DiversityHireKamikazePilot joined in and replied with this 1 month ago, 3 minutes later[^][v]#1,407,642
The first humans that lived in the British isles had black skin, and they’re your ancestors. People in Europe have light skin because Europe gets less sun than Africa. If you don’t get enough sunlight, you get vitamin D deficiency, if you get too much sunlight, you have an increased risk of developing skin cancer. In Africa, there is so much sun, people with darker skin tones are slightly more likely to survive than people with lighter skin tones. In Europe, it’s the other way around. But humans originally evolved in Africa, and there was no evolutionary pressure for white skin to be selected for until after people from Africa already got to Europe.
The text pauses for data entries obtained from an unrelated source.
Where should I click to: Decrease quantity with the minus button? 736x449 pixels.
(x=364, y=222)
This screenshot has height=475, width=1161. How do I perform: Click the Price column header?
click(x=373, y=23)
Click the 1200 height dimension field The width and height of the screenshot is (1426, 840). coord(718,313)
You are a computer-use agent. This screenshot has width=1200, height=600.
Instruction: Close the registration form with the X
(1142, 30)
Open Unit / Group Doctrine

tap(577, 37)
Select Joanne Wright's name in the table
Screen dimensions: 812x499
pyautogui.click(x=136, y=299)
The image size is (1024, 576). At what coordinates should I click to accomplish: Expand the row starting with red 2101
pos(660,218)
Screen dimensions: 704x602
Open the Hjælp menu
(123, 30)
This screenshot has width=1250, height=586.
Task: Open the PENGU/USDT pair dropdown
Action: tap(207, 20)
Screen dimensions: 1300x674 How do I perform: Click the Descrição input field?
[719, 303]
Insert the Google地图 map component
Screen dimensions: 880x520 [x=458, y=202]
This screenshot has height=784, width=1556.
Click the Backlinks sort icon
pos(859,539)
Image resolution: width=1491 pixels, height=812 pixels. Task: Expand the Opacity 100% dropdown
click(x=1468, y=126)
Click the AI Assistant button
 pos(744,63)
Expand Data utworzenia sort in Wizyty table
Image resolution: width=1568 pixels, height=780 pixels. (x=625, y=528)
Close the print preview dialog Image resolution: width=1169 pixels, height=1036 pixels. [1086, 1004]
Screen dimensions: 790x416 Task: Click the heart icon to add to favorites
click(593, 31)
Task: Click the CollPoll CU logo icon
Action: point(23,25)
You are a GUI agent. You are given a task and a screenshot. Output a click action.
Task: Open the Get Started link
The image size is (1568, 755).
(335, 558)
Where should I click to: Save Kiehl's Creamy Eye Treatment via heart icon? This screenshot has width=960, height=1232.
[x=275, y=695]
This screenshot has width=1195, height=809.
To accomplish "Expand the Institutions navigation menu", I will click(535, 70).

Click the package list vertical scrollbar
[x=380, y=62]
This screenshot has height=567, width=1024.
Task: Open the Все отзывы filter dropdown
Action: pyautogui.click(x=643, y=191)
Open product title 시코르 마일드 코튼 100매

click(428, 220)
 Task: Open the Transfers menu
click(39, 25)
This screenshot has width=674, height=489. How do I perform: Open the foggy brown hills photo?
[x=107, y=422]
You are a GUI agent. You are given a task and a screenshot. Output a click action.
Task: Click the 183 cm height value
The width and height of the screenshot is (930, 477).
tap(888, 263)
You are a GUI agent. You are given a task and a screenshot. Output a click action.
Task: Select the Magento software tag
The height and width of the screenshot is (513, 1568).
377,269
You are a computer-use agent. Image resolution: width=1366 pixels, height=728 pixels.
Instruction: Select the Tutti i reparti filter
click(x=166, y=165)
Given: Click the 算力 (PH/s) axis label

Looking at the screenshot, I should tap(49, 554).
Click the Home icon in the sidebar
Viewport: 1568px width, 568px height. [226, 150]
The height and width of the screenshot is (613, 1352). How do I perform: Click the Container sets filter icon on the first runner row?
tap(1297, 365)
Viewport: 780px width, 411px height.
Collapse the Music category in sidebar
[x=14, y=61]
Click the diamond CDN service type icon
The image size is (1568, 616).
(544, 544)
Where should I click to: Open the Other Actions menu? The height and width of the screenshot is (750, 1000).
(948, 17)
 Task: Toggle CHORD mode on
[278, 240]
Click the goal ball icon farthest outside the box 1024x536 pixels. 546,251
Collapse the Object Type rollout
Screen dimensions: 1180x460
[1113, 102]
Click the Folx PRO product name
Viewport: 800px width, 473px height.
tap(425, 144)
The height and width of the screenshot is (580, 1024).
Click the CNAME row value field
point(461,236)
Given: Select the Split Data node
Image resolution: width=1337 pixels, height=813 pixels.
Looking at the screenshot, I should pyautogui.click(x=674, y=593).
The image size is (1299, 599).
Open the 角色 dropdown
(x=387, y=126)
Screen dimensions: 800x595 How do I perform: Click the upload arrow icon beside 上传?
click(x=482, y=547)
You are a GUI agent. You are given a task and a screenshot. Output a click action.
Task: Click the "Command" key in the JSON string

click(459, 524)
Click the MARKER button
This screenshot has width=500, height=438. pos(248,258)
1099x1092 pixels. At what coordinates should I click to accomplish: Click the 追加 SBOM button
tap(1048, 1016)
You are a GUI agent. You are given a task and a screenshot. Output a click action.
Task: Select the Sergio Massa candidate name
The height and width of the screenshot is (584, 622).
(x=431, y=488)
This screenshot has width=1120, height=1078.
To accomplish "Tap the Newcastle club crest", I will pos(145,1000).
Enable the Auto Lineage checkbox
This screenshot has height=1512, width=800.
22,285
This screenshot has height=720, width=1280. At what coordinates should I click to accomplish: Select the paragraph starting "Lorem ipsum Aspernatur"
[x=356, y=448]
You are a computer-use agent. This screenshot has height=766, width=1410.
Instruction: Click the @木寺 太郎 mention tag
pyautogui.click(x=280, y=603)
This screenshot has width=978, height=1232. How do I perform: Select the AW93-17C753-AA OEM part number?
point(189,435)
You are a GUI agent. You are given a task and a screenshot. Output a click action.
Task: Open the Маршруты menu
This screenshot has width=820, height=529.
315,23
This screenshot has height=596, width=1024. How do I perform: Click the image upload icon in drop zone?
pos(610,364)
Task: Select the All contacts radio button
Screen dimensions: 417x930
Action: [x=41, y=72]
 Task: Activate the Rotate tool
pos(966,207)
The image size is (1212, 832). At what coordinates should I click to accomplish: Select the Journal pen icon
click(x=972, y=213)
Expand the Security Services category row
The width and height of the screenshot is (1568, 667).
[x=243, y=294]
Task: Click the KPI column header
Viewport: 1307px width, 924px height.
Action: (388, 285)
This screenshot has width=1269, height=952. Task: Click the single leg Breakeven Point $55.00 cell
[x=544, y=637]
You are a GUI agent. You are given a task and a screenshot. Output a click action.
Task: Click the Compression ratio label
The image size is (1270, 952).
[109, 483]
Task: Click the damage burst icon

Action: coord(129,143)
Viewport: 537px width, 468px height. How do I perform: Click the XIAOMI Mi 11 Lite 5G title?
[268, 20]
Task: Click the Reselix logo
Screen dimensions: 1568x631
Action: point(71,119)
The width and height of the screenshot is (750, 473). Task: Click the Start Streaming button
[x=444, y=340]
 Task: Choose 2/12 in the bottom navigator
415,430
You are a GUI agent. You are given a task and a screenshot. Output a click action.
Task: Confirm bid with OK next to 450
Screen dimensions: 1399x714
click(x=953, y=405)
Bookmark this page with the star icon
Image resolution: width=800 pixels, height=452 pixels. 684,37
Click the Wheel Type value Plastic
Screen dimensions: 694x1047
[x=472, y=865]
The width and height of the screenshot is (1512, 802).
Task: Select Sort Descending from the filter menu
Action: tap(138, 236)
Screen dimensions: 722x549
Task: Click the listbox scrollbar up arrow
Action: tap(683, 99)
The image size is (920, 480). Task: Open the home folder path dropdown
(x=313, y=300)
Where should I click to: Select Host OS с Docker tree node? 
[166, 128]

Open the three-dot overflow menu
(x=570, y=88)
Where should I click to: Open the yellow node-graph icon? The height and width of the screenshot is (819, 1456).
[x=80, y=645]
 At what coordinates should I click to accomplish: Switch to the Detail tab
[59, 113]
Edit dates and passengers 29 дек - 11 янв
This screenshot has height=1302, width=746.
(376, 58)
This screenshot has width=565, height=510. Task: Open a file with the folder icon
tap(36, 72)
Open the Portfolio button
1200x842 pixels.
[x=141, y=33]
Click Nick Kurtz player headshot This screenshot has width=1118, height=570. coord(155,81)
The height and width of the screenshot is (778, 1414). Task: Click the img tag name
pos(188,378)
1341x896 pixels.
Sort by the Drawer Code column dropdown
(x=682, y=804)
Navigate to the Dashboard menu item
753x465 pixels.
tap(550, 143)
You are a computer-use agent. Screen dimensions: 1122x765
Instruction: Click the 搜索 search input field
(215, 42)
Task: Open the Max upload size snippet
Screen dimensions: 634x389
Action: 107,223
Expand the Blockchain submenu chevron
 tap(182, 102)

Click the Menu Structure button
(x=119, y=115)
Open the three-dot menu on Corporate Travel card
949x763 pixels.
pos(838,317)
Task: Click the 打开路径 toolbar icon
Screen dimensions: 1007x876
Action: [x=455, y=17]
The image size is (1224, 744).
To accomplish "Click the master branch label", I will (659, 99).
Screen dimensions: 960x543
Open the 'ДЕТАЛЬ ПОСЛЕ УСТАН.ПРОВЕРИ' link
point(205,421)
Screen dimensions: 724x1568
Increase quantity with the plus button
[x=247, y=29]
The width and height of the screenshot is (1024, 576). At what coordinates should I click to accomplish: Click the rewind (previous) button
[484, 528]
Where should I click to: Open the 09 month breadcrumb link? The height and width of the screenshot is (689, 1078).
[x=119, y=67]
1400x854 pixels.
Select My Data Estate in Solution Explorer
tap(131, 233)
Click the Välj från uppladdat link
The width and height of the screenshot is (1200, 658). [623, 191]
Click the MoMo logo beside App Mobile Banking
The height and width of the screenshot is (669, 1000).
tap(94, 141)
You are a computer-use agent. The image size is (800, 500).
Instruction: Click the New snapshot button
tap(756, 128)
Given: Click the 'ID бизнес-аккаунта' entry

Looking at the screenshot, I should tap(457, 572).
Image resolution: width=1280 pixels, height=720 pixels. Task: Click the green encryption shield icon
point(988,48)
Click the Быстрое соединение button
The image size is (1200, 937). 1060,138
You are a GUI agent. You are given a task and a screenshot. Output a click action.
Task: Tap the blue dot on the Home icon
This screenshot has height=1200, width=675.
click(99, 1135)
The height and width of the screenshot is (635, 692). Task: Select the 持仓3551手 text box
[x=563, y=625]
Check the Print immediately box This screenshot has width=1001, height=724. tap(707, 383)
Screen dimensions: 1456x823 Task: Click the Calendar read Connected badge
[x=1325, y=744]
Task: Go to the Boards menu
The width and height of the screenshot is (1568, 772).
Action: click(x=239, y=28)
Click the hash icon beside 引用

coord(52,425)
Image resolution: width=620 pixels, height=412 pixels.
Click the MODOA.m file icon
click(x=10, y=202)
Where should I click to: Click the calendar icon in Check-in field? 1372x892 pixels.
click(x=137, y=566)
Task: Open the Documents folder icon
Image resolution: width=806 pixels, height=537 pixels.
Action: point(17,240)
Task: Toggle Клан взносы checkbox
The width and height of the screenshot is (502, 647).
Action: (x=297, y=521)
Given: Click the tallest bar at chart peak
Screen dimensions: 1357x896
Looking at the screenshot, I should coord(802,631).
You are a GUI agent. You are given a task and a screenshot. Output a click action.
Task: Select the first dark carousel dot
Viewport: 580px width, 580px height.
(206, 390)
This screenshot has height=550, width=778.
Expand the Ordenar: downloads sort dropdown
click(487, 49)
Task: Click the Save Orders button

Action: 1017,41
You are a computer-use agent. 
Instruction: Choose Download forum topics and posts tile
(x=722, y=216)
So the claim that the first people in the British isles were black is actually correct.
I’m just saying the idea that Britain was ever of pure white heritage is dumb because all white people are the descendants of black people. It doesn’t matter if that particular person was from Africa or not because 100% of the population of every single European country has ancestors from sub Saharan Africa.
DiversityHireKamikazePilot double-posted this 1 month ago, 4 minutes later, 13 minutes after the original post[^][v]#1,407,650
Of course, there were other species of humans like Neanderthals that lived in Europe that make up about 2% or so of the DNA of populations living outside Africa, but Homo sapiens are a species of primate native to Africa.